-- Supplied material --
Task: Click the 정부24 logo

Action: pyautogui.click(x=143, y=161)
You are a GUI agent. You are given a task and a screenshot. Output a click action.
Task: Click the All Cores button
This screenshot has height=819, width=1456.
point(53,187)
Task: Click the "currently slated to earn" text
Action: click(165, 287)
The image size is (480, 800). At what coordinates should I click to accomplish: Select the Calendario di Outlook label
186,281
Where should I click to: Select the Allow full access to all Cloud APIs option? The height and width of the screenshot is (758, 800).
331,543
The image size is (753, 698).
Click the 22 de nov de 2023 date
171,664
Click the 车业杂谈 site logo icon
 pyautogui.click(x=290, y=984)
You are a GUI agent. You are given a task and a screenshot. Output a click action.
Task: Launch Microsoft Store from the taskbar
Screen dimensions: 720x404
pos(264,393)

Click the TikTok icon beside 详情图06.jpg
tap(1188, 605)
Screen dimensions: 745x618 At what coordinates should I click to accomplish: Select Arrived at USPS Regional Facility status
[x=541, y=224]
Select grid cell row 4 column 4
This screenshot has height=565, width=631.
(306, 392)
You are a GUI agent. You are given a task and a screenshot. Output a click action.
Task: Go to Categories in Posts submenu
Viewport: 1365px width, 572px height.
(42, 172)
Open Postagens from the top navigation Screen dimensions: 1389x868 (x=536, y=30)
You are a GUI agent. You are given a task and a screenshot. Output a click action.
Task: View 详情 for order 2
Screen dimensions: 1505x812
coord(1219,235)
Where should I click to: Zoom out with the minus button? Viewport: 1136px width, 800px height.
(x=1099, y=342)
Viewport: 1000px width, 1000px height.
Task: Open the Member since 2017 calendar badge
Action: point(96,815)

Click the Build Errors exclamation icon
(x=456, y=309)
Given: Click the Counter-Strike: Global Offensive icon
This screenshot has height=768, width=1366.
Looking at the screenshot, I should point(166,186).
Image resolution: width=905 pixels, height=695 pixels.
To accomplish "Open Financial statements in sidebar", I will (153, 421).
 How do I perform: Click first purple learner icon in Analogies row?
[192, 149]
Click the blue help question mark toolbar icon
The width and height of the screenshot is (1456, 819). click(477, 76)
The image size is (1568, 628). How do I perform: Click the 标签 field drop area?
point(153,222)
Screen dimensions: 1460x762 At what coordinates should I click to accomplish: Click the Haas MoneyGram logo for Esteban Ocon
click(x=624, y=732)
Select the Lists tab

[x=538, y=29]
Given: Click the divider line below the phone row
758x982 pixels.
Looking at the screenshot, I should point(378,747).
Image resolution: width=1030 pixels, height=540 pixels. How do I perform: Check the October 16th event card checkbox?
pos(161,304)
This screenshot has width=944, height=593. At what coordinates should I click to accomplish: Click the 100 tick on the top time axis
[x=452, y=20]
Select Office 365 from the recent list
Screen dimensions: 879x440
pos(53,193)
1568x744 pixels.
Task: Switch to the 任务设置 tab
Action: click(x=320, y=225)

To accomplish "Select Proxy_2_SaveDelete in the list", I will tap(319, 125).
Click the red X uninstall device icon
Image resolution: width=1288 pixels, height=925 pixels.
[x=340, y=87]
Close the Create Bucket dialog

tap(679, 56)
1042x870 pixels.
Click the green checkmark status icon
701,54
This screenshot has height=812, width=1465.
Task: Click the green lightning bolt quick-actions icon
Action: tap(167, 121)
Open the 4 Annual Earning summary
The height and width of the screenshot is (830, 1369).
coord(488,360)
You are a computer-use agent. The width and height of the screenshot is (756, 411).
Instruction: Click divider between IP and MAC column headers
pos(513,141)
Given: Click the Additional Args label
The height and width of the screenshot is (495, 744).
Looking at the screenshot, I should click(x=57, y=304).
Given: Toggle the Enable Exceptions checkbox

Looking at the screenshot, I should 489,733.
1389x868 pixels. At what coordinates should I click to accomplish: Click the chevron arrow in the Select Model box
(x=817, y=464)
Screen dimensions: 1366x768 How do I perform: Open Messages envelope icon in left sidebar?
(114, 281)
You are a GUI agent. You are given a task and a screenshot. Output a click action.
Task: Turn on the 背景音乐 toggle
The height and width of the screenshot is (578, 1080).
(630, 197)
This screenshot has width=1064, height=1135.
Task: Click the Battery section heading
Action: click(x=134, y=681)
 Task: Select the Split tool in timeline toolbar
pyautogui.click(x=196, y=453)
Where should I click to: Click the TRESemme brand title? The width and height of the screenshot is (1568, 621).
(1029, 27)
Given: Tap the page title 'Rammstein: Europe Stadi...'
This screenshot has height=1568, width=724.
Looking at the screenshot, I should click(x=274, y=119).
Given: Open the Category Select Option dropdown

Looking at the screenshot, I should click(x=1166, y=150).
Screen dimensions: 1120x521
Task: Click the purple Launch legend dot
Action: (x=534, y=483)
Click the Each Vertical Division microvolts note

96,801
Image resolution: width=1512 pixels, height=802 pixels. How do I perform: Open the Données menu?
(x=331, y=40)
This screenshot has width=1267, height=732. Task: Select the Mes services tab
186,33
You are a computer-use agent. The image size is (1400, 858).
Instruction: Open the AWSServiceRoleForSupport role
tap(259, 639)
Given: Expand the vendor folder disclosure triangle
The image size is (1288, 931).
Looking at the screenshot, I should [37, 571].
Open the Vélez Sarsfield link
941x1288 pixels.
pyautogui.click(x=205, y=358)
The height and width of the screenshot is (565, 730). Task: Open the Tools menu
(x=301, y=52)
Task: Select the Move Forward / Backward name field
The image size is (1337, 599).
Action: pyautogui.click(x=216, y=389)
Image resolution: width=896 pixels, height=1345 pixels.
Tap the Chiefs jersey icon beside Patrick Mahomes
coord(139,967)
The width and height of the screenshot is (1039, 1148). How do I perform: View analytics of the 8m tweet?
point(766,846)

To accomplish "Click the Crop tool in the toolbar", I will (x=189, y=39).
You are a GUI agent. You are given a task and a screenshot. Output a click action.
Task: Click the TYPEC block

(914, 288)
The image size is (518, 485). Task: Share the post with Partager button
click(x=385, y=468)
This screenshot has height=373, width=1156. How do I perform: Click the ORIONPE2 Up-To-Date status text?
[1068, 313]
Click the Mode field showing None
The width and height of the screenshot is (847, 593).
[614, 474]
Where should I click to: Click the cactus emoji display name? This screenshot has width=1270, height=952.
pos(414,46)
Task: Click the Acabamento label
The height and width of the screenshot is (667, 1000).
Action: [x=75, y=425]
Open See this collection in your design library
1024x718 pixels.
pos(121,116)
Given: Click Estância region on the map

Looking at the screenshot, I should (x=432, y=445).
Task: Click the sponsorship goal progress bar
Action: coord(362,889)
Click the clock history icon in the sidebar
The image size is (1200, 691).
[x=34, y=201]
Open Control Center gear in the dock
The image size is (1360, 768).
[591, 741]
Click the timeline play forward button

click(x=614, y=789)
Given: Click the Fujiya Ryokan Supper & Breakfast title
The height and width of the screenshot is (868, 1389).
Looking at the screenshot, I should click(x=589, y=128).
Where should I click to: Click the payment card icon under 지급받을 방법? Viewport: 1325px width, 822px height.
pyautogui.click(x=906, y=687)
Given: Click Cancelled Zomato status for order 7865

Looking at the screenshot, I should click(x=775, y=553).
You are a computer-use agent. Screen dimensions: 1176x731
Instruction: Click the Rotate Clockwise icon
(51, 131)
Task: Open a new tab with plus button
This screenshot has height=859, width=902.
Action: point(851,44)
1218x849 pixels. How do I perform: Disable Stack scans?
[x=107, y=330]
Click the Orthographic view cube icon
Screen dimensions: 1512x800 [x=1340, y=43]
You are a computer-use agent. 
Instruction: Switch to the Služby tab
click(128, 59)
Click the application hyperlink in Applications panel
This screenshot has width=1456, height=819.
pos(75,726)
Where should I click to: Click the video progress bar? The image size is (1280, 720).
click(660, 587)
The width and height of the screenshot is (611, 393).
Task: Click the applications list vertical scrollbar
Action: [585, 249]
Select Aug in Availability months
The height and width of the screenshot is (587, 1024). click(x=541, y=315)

-- Task directions --
Please reproduce, character for character, the stretch of lines from the first line through the line containing "coord(1219,235)", with both of those lines included.

-- Correct output --
Task: Click the 정부24 logo

Action: pyautogui.click(x=143, y=161)
You are a GUI agent. You are given a task and a screenshot. Output a click action.
Task: Click the All Cores button
This screenshot has height=819, width=1456.
point(53,187)
Task: Click the "currently slated to earn" text
Action: click(165, 287)
The image size is (480, 800). At what coordinates should I click to accomplish: Select the Calendario di Outlook label
186,281
Where should I click to: Select the Allow full access to all Cloud APIs option? The height and width of the screenshot is (758, 800).
331,543
The image size is (753, 698).
Click the 22 de nov de 2023 date
171,664
Click the 车业杂谈 site logo icon
 pyautogui.click(x=290, y=984)
You are a GUI agent. You are given a task and a screenshot. Output a click action.
Task: Launch Microsoft Store from the taskbar
Screen dimensions: 720x404
pos(264,393)

Click the TikTok icon beside 详情图06.jpg
tap(1188, 605)
Screen dimensions: 745x618 At what coordinates should I click to accomplish: Select Arrived at USPS Regional Facility status
[x=541, y=224]
Select grid cell row 4 column 4
This screenshot has height=565, width=631.
(306, 392)
You are a GUI agent. You are given a task and a screenshot. Output a click action.
Task: Go to Categories in Posts submenu
Viewport: 1365px width, 572px height.
(42, 172)
Open Postagens from the top navigation Screen dimensions: 1389x868 (x=536, y=30)
You are a GUI agent. You are given a task and a screenshot. Output a click action.
Task: View 详情 for order 2
Screen dimensions: 1505x812
coord(1219,235)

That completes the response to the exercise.